Mother with her Young Daughter
Mother with her Young Daughter by Flemish (Belgium) Painter Gustave Léonard de Jonghe (1829 – 1893); known for his historical, religious and glamorous portraits of women in richly decorated interiors.
This is a wonder genre scene of a mother and her young daughter enjoying each others company in the drawing room their home.
The mother is seated on a red couch dressed in a white bell shaped dress with a linen top, under which she is wearing a white blouse, with blue sash around her waist the matches the blue ribbon tied around her hair.
Her daughter that is partially lying on the couch is wearing a white blouse, a tan skirt, white socks and blue shoes and is fanning herself with a small collapsible hand fan.
In front of them is a wooden embroidery stand with a stretched canvas that has a work in progress on it, along with blue, orange, teal and brown yarn on the top of the instrument.
The room has a decorative rug on it and a small yarn basket on the floor; which the walls are inlaid with large frescoes on each side.
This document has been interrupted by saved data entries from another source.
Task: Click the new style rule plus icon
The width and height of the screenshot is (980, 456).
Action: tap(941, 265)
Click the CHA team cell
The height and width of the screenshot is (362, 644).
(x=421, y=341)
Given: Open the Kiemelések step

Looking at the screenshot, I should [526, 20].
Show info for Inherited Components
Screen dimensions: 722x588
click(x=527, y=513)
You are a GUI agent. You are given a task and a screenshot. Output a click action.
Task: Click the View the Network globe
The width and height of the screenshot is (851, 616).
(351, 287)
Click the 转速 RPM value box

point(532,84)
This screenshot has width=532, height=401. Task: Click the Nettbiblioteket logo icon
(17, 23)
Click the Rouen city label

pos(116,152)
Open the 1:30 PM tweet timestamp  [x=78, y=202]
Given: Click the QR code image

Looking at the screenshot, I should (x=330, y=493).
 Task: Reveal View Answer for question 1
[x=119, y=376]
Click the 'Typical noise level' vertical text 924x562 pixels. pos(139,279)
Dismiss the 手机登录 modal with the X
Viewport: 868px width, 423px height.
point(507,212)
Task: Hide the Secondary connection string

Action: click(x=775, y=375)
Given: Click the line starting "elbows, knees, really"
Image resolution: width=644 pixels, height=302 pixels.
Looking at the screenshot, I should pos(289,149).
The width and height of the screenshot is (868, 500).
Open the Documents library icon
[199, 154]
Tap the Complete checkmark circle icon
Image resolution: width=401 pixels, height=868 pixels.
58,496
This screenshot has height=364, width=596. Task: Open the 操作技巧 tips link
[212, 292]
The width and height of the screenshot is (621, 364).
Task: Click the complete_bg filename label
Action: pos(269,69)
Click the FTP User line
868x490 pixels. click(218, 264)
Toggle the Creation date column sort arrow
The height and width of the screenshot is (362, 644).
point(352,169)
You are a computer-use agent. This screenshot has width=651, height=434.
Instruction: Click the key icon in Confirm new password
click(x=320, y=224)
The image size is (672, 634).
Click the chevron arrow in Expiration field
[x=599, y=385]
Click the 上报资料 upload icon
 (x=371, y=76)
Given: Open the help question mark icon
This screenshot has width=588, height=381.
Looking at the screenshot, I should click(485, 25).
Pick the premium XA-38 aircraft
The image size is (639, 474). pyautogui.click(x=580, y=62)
This is a remastered digital art old masters reproduction of a public domain image that is available as a canvas print online.
Information Below Derived from Wikipedia.org
Gustave was born to the well known Belgian landscape painter Jan Baptiste de Jonghe (1785 – 1844) on February 4, 1829 in Kortrijk, Belgium; from whom he received his early art lessons.
He then continued is art studies at the Académie Royale des Beaux-Arts in Brussels, Belgium, where one of his teachers, François-Joseph Navez (1787 – 1869) was the leading Belgian painter of the time.
He was also mentored mentored by the prominent Belgian historical portrait painter Louis Gallait (1810 – 1887), with whom he was friend.
In 1844 when Gustave was 15, hi father passed away, at which time his native city granted him a scholarship to continue his studies; and at the age of 19, in 1848 he exhibited his work at the Brussels Salon.
Then sometime in the 1850s Gustave, moved to Paris, France where he began exhibiting at the Paris Salons; becoming well known for his depiction of elegant women and group portraits of the Bourgeoisie.
Gustave artistic career gradually came to an end after suffering from a cerebral hemorrhage that led to the onset of blindness, marking the end of a brilliant career.